Беспокойство на ее лице предполагало, что мои слова ее не убедили, пусть даже я и сопроводил их своей самой широкой и бесшабашной улыбкой. Она продолжала наблюдать за нами, собрав на лбу тревожные морщины, а Питер Кокерилл взял меня под руку, и я повел его — несколько шатко — к Лестнице Ботли и гостевой комнате феллоу № 2.

X. Писатель, певший во сне

(Продолжение)

Комната оказалась внушительная. Студенческие комнаты во Дворе Кайта славились своими щедрыми габаритами, но здесь было нечто другого порядка. Здесь имелась двуспальная кровать, на которой запросто можно было разместить десяток человек, и в комнате еще хватало места для трех диванов и четырех кресел, два из которых располагались по обе стороны от исполинского камина. Огонь, к сожалению, не горел, но Кокерилл, уходя, оставил почти все торшеры зажженными, и комната, когда он меня в нее ввел, смотрелась довольно уютно.
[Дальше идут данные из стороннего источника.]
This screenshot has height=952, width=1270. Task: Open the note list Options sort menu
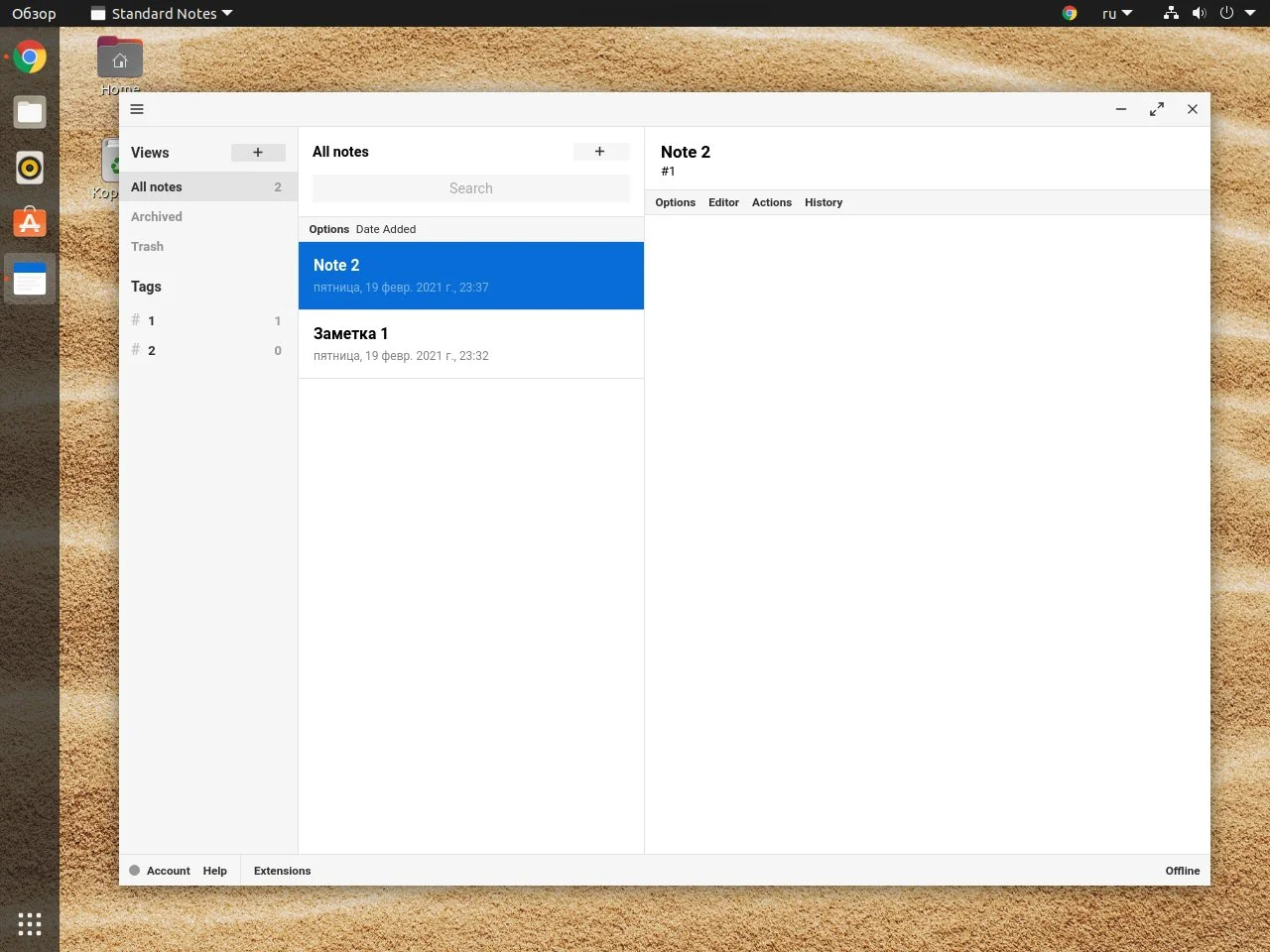pos(328,229)
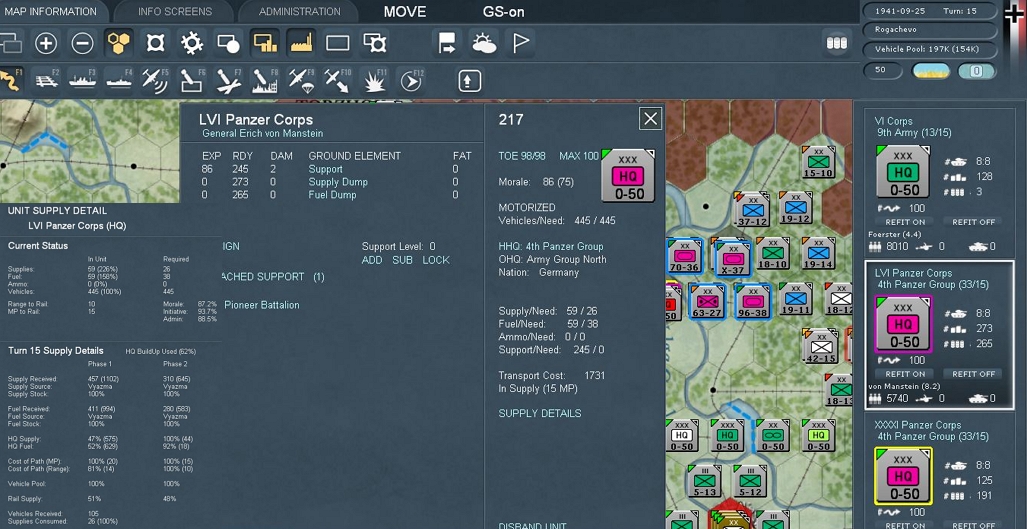The height and width of the screenshot is (529, 1027).
Task: Switch to the INFO SCREENS tab
Action: coord(175,12)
— Ну и вот, — сказал он. — Надеюсь, вы понимаете, что и разговора быть не может о том, чтоб вы удалились, не припав вместе со мной к одной из этих бутылок вина. Я должен хоть как-то воздать вам за неудобства.

Я этого ожидал и, как уже известил Джо, был более чем готов.

— Это Эмериковы? — спросил я, устраиваясь в кресле у камина.

— Чьи они, я не знаю, — ответил Кокерилл, после чего удалился в соседнюю комнату — по моему заключению, то была кухонька — и вернулся со штопором. — Но никакой платы за выступление перед целой комнатой обалдуев мне не предложили, а потому я считаю, что мне эти бутылки положены.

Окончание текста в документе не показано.